The 41st president rarely speaks publicly about what he thinks of his son's war, but that has not stopped people from talking about his influence. As the conflict has unfolded, the father has become the ghost at his son's White House war council, the phantom antihawk who never liked Defense Secretary Donald H. Rumsfeld but worships Secretary of State Colin L. Powell.

In certain circles in Washington, the first President Bush is even seen as the third member, with Mr. Powell and Prime Minister Tony Blair of Britain, of what Strobe Talbott of the Brookings Institution calls the "axis of virtue."

Conversations last week with a dozen of Mr. Bush's friends and close advisers turned up nothing to dispel the view of him as an internationalist worried about the influence of the go-it-alone hawks in his son's administration. He is most concerned, they said, about the need to jump-start the Middle East peace process after the conflict and about how the United States and the United Nations will sort out their conflicting roles in administering a postwar Iraq.

His views, they said, are exactly those of his closest confidant, James A. Baker III, who said last week that he would not comment for any article about what the first President Bush thinks of the second gulf war.

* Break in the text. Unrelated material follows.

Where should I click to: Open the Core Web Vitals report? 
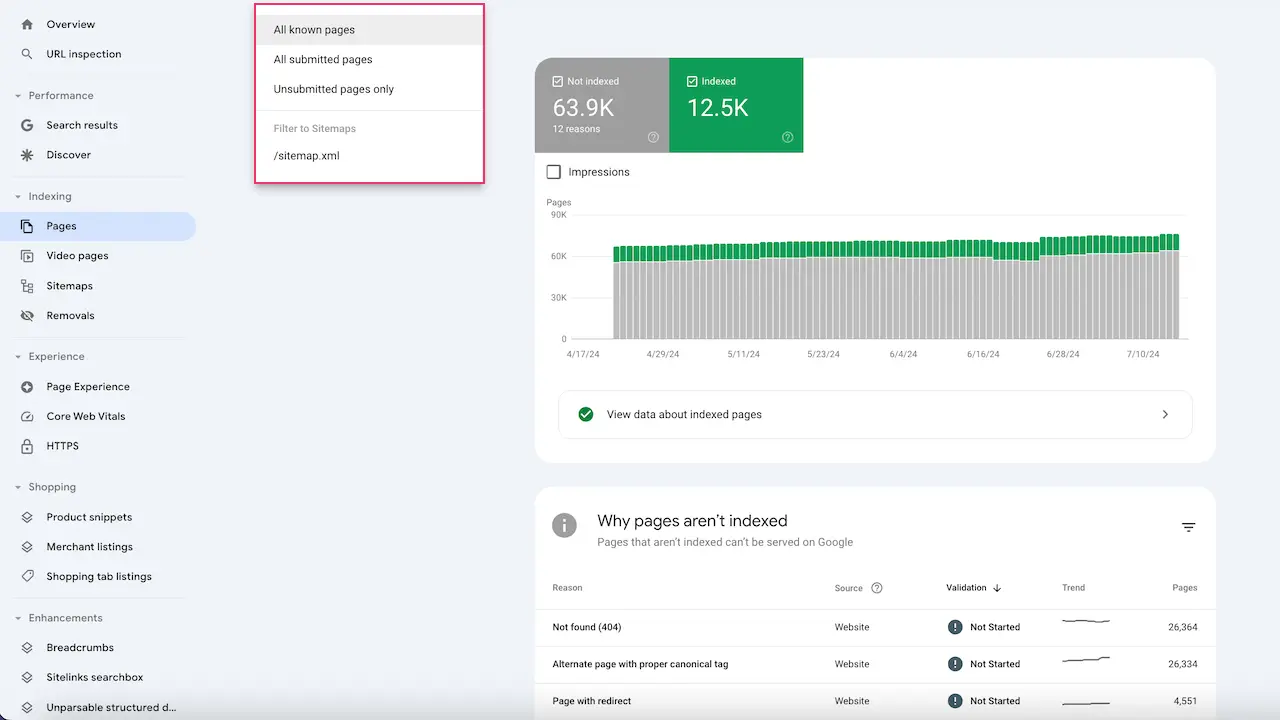(85, 416)
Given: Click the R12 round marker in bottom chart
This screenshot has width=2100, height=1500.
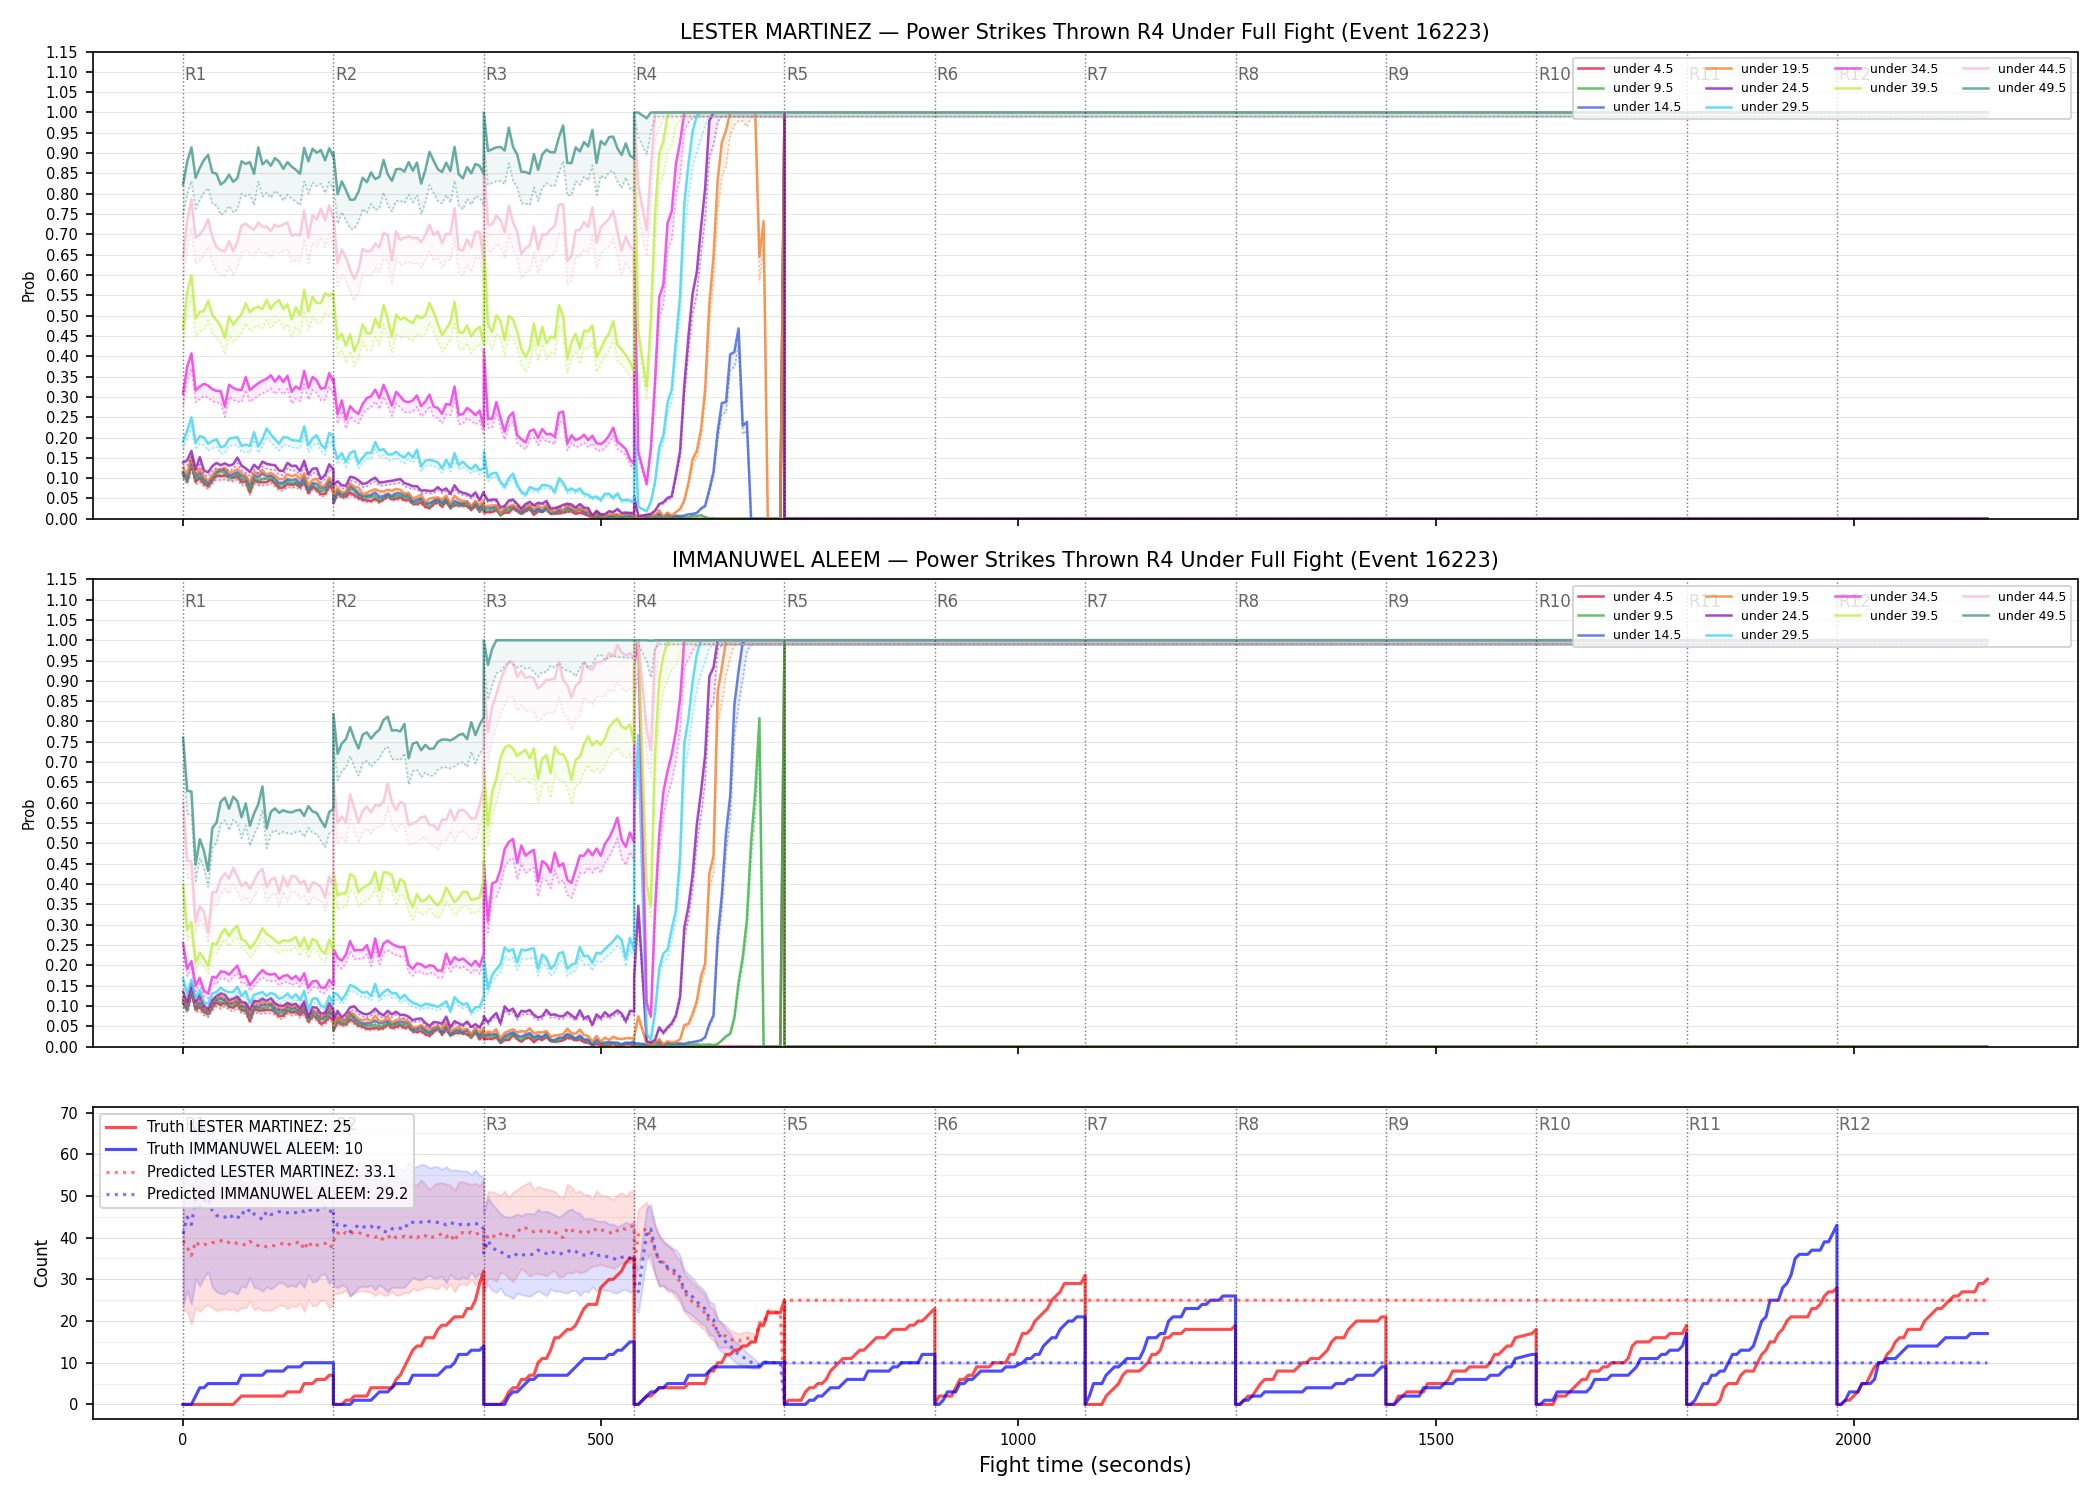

But Mr. Baker, who was secretary of state during the 1991 conflict, made it clear in an ABC interview last month that postwar Iraq should not be a battleground for a replay of the prewar fight between the United States, which now wants the central role in Iraq for itself, and allies like France and Germany, who want the central role for the United Nations.

"It's really important that the role not be such that the postwar administration of Iraq gets all wrapped around the axle, politically, the way it happened in the lead up to the war in the Security Council," Mr. Baker said. "We've got to make sure that there's not an overpoliticization of the question of the new government."

The 41st and 43rd presidents talk at least several times a week, but advisers to each man insist that the father never directly tells the son what to do. But that does not mean, the friends say, that the father does not have strong opinions. "I think he's genuinely conflicted," said one former aide to the 41st president. "The son's relationship to the father is one where he's still trying to prove his independence. And the father must intuitively know that, and if the father was to press a point strongly, he can intuit that it might well backfire. I can't imagine there has even been a conversation where the father said, `Hey, you're totally blowing it with the French.' "

So far, Mr. Bush's only public comments about the war have been totally in support of his son, even when he is asked why this White House failed to build the kind of international coalition that he did in support of the first gulf war. The situation was different then, Mr. Bush says, because the objective of driving the Iraqis from Kuwait was much clearer.

"I know we have differences with European countries, and they've got differences with us, some of them," Mr. Bush said in a speech in February at Tufts University.

But, he said, "I worked on those relationships, and I feel confident that when all this calms down, when Iraq lives within the international law, you will see the United States back together as allies and friends with both Germany and France."

He hated it, Mr. Bush added, when people criticized his son. "It hurts a lot more when they're criticizing, especially when some of the criticism is just meaningless in terms of having any intellectual base to it," Mr. Bush said. "I know there's a false stereotype out there that our president wants to go it alone, rush into war. That is totally false." In conclusion, Mr. Bush said, his son hated war, just as he did.

After all, in his tape-recorded White House diary of a dozen years ago, at the conclusion of the first gulf war, Mr. Bush said he had "no feeling of euphoria" when the fighting was over. America may have won, but Saddam Hussein was still in power.

"He's got to go," said the 41st president, now the ghost at his son's war council.